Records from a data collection
________________

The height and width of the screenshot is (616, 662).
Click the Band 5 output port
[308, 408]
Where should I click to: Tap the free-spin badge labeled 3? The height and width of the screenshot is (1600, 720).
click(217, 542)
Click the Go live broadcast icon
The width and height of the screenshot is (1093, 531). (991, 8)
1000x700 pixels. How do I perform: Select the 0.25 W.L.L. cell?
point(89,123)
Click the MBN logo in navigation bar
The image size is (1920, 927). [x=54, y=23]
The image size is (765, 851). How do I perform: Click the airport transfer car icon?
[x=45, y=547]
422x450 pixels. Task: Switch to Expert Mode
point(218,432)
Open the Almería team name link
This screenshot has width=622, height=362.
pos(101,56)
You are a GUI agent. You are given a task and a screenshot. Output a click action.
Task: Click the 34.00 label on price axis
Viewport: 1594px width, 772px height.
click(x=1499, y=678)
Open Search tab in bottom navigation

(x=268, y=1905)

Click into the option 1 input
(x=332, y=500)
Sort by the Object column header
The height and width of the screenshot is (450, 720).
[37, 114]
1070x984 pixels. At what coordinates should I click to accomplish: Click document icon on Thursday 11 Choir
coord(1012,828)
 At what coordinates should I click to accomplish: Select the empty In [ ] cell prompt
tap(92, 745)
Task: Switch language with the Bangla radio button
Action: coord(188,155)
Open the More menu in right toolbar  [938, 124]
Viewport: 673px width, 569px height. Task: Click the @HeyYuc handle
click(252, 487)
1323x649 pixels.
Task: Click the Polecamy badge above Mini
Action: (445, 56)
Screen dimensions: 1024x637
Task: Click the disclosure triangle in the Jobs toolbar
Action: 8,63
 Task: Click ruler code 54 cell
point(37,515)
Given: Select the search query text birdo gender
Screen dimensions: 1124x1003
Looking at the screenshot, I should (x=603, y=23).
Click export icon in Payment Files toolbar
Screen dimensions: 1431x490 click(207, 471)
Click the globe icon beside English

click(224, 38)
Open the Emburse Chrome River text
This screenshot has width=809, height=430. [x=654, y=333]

________________

### Problem statement
Line by line, copy the data above exactly as it reads.

### Result
The height and width of the screenshot is (616, 662).
Click the Band 5 output port
[308, 408]
Where should I click to: Tap the free-spin badge labeled 3? The height and width of the screenshot is (1600, 720).
click(217, 542)
Click the Go live broadcast icon
The width and height of the screenshot is (1093, 531). (991, 8)
1000x700 pixels. How do I perform: Select the 0.25 W.L.L. cell?
point(89,123)
Click the MBN logo in navigation bar
The image size is (1920, 927). [x=54, y=23]
The image size is (765, 851). How do I perform: Click the airport transfer car icon?
[x=45, y=547]
422x450 pixels. Task: Switch to Expert Mode
point(218,432)
Open the Almería team name link
This screenshot has width=622, height=362.
pos(101,56)
You are a GUI agent. You are given a task and a screenshot. Output a click action.
Task: Click the 34.00 label on price axis
Viewport: 1594px width, 772px height.
click(x=1499, y=678)
Open Search tab in bottom navigation

(x=268, y=1905)

Click into the option 1 input
(x=332, y=500)
Sort by the Object column header
The height and width of the screenshot is (450, 720).
[37, 114]
1070x984 pixels. At what coordinates should I click to accomplish: Click document icon on Thursday 11 Choir
coord(1012,828)
 At what coordinates should I click to accomplish: Select the empty In [ ] cell prompt
tap(92, 745)
Task: Switch language with the Bangla radio button
Action: coord(188,155)
Open the More menu in right toolbar  [938, 124]
Viewport: 673px width, 569px height. Task: Click the @HeyYuc handle
click(252, 487)
1323x649 pixels.
Task: Click the Polecamy badge above Mini
Action: (445, 56)
Screen dimensions: 1024x637
Task: Click the disclosure triangle in the Jobs toolbar
Action: 8,63
 Task: Click ruler code 54 cell
point(37,515)
Given: Select the search query text birdo gender
Screen dimensions: 1124x1003
Looking at the screenshot, I should (x=603, y=23).
Click export icon in Payment Files toolbar
Screen dimensions: 1431x490 click(207, 471)
Click the globe icon beside English

click(224, 38)
Open the Emburse Chrome River text
This screenshot has width=809, height=430. [x=654, y=333]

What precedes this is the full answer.